I wasn't really sure why I called Bill and asked for a meeting. I told my wife it was simply to "get on the same page" with the senior pastor of the church I was serving. But I had other motivations. I was contemplating a full-time call to the pastorate, but casting out for better leadership examples than what I had seen modeled in my previous ministry experience. I also knew that Bill had influence over the church's search committee and … if a miracle occurred and he liked me, maybe he'd put my name in the hat.
I didn't telegraph that intention in our conversations, but I did honestly share with him my doubts about pastoral work. Because I was never gifted with a sort of Type-A, rah-rah leadership style, I'd been told I wasn't pastor material. In the paradigm I had grown up in, servant leadership was eschewed in favor of top-down, aggressive management. Not only did this kind of leadership make me cringe, I didn't think I could pull it off.

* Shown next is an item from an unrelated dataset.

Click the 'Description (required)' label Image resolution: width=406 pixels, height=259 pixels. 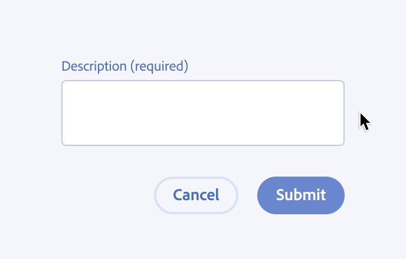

But Bill … he was different. Refreshingly different. Kind in every way, a great conversationalist, a gentle, caring shepherd of a man. We hit it off right away and soon Bill urged me to apply for the senior pastor position. He not only championed me before the search committee, Bill coached and encouraged me. This was in the fall of 2007. By June of 2008, I was installed as the senior pastor of Gages Lake Bible Church.
Bill became one of my best friends during my five years of pastoral ministry. On several occasions, early in my tenure, he saved me, literally. He showed me how to pursue change in a way that didn't alienate members. He taught me how to deal with conflict in a graceful, humble way. More than anything, Bill showed me what it looks like to shepherd God's people. "Make the ministry about God and about people, Dan, and you will do well," he frequently said.

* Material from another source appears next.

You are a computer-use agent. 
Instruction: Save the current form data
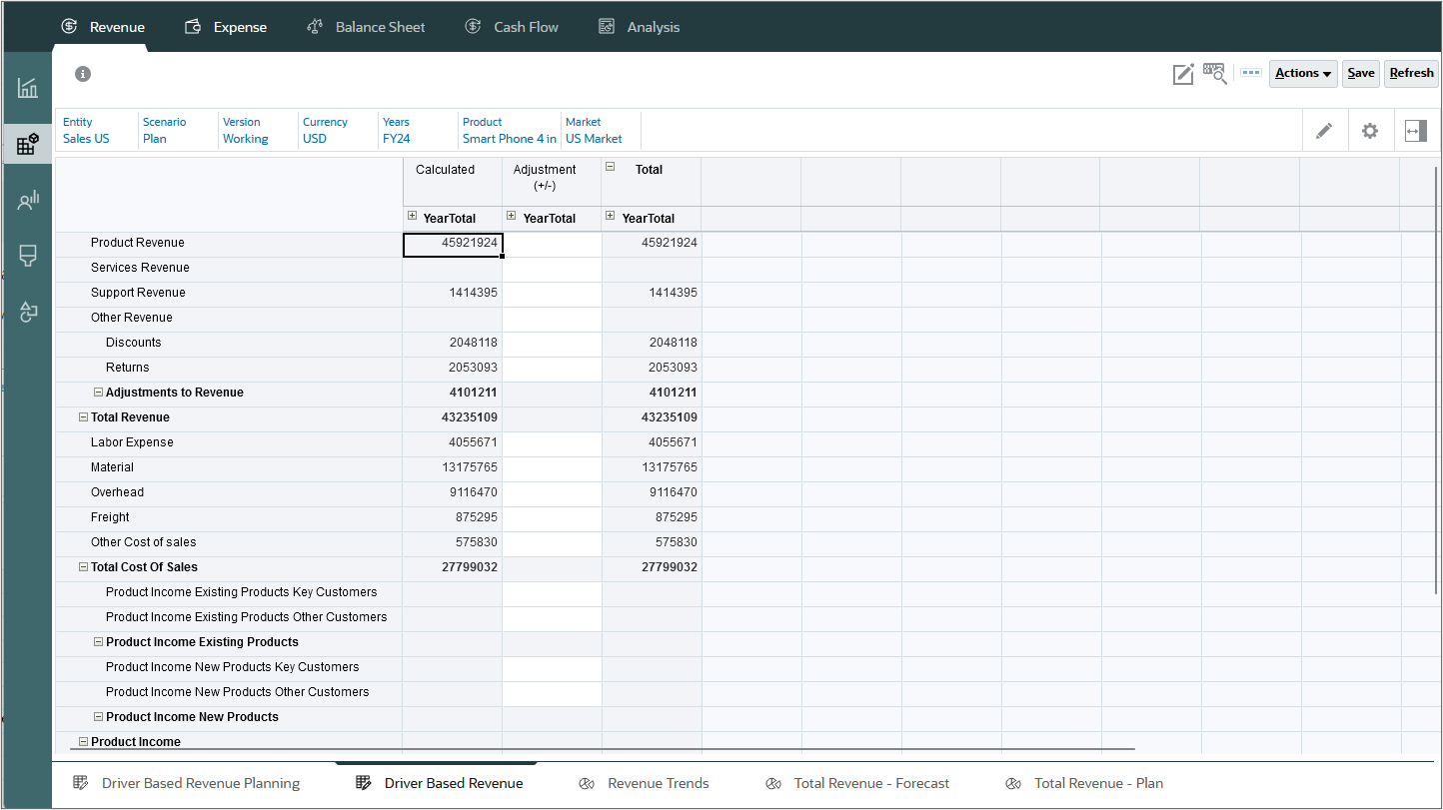pyautogui.click(x=1360, y=73)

In my years of ministry I've had the privilege of meeting many church leaders. I've learned a lot from their years of experience. Some people collect baseball cards, artifacts, or books. But I collect mentors, downloading wisdom and grace for crucial life choices.

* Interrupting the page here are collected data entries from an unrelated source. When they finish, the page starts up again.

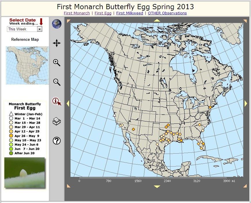
Task: Select the zoom in magnifier tool
Action: coord(57,63)
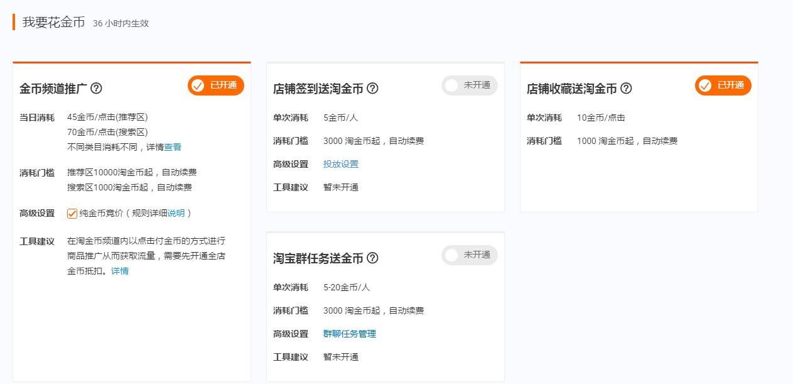Enable the 未开通 switch for 淘宝群任务送金币
793x384 pixels.
(470, 255)
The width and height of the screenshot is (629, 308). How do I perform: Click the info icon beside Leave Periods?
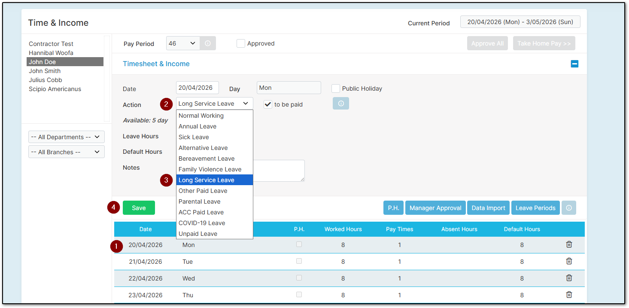569,208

But none have impacted me like Bill. He never once said, "Want me to be your mentor?" He just stepped right in, meeting me for monthly breakfasts, lifting me up during trials, and serving me as a coach. Bill cried with me. Laughed with me. Grew with me. He opened up his life and shared his deepest frustrations and greatest triumphs. And even though he and I ministered in two different generations, the gap never hurt our friendship. It only enriched it.